#### Requirements
Please output the data below word for word, beginning with the line that contains "Click Vazgeç to cancel the dialog" and continuing through the line that contains "Image resolution: width=379".

#### Data for this exercise
-*-*-

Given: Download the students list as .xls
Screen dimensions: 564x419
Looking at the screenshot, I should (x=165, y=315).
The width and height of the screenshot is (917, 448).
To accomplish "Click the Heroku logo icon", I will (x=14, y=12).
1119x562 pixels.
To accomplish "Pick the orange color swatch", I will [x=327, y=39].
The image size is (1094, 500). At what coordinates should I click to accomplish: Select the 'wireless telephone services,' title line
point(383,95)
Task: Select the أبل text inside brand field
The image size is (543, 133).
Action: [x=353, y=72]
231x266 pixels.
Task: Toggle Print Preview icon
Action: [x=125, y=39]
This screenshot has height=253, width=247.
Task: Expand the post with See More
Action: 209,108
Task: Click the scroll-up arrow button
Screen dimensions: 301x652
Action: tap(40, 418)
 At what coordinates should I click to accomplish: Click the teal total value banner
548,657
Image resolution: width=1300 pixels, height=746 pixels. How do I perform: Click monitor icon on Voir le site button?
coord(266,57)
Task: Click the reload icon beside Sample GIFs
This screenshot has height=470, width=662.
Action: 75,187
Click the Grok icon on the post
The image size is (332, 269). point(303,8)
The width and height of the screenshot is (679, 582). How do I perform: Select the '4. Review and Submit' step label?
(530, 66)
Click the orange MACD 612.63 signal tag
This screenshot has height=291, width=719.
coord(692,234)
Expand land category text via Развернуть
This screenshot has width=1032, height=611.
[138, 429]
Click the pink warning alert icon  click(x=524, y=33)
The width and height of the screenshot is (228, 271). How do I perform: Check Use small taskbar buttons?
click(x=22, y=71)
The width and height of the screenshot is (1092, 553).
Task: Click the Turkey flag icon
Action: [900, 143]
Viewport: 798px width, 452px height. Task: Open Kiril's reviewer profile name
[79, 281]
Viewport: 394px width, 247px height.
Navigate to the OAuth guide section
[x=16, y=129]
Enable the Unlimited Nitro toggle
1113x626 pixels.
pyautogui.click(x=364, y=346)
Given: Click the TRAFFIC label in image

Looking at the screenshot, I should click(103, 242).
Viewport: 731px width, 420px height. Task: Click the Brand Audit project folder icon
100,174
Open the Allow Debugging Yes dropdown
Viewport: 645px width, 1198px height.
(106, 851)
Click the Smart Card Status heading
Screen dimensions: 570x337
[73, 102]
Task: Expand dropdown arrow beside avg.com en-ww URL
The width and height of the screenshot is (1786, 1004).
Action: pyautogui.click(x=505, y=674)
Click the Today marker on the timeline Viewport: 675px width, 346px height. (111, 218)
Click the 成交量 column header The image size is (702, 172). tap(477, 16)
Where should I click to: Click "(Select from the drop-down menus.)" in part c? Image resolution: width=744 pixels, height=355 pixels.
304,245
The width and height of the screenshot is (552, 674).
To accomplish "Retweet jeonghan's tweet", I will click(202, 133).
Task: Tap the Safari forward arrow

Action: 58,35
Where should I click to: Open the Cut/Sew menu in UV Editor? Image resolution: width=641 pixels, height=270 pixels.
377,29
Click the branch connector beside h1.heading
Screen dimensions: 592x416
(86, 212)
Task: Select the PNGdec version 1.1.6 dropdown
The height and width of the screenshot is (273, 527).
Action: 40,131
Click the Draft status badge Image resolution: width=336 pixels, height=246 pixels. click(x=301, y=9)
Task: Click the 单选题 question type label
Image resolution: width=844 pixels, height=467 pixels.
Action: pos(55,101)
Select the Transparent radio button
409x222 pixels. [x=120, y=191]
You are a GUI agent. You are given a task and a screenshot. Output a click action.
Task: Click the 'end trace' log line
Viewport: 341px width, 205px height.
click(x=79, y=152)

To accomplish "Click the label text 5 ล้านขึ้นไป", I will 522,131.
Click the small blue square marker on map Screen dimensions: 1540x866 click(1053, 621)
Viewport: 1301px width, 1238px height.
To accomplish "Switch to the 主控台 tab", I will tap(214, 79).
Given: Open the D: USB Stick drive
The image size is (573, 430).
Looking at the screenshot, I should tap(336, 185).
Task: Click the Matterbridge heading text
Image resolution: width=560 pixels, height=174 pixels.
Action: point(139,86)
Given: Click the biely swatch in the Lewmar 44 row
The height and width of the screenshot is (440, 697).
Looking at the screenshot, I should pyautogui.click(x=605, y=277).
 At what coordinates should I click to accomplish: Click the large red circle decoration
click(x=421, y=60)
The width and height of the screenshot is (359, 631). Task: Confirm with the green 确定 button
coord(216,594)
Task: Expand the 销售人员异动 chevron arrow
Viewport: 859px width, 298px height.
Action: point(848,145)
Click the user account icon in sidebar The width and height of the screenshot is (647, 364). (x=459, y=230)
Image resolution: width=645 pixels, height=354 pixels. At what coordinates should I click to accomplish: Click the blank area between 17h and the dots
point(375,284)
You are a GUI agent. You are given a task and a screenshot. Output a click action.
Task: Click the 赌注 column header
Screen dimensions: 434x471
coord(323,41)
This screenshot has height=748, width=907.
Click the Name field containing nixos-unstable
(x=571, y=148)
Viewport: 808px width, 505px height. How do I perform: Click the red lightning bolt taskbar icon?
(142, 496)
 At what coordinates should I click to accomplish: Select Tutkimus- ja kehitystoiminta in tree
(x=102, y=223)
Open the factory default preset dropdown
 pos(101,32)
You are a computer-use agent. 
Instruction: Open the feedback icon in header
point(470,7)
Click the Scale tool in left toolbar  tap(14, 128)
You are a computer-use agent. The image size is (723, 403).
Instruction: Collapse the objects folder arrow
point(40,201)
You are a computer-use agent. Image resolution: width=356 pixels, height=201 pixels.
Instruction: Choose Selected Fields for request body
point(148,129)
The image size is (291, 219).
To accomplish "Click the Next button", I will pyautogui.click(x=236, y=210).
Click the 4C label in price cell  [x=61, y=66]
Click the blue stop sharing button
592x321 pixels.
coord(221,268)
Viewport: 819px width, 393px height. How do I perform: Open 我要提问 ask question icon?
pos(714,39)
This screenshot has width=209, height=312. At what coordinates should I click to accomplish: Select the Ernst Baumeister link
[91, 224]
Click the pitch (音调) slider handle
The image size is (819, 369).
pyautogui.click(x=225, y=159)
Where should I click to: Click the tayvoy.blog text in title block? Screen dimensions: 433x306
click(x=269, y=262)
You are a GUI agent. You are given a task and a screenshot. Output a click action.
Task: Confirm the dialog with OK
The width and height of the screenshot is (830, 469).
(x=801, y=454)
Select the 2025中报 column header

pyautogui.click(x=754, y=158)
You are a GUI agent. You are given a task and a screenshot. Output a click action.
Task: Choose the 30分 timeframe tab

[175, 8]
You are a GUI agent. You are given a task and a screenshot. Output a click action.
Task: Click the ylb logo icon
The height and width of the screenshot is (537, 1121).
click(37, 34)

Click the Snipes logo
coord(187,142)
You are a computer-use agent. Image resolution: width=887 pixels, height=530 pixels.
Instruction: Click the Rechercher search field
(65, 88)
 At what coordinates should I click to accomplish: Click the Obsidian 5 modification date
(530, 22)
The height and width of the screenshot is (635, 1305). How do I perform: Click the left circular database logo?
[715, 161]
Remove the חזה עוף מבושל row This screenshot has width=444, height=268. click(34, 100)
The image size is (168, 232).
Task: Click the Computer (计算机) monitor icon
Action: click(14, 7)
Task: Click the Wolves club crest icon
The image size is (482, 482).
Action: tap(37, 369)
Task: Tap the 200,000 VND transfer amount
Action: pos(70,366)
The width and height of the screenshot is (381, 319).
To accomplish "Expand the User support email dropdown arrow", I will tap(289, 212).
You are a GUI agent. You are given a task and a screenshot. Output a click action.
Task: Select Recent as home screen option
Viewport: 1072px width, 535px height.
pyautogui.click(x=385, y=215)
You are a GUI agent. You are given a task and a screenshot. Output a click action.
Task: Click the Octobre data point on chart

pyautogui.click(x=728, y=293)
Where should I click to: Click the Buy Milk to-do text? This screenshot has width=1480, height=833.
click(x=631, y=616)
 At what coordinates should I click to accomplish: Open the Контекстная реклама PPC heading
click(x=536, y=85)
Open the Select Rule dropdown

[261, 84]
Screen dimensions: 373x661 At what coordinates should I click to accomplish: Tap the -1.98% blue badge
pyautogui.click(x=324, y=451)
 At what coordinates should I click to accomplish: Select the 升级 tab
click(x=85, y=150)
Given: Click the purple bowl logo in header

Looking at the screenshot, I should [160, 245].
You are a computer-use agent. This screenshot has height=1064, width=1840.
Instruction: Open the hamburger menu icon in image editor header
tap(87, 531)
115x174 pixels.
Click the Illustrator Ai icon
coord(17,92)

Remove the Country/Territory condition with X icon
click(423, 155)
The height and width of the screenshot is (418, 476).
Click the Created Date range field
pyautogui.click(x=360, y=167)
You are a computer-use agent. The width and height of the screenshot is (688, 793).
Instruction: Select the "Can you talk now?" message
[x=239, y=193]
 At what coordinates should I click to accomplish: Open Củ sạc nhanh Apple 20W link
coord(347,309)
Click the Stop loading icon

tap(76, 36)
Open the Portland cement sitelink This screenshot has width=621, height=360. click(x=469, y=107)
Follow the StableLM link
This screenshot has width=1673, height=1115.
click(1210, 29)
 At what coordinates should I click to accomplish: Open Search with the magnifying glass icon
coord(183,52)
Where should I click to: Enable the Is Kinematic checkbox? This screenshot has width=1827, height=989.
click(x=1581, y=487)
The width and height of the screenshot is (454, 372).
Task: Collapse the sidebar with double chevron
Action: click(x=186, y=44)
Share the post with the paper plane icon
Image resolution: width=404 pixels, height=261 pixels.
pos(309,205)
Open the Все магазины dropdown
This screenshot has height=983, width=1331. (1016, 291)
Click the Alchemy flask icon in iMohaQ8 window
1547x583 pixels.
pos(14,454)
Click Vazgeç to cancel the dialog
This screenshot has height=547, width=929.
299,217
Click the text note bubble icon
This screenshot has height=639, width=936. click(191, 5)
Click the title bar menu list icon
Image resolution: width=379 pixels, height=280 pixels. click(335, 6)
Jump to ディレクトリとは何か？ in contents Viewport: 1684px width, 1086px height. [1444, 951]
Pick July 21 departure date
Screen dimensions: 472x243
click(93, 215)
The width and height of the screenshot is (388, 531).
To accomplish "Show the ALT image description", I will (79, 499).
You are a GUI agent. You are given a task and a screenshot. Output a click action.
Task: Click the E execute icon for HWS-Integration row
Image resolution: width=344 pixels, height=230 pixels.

-*-*-

#### Solution to the exercise
Click Vazgeç to cancel the dialog
This screenshot has height=547, width=929.
299,217
Click the text note bubble icon
This screenshot has height=639, width=936. click(191, 5)
Click the title bar menu list icon
Image resolution: width=379 pixels, height=280 pixels. click(335, 6)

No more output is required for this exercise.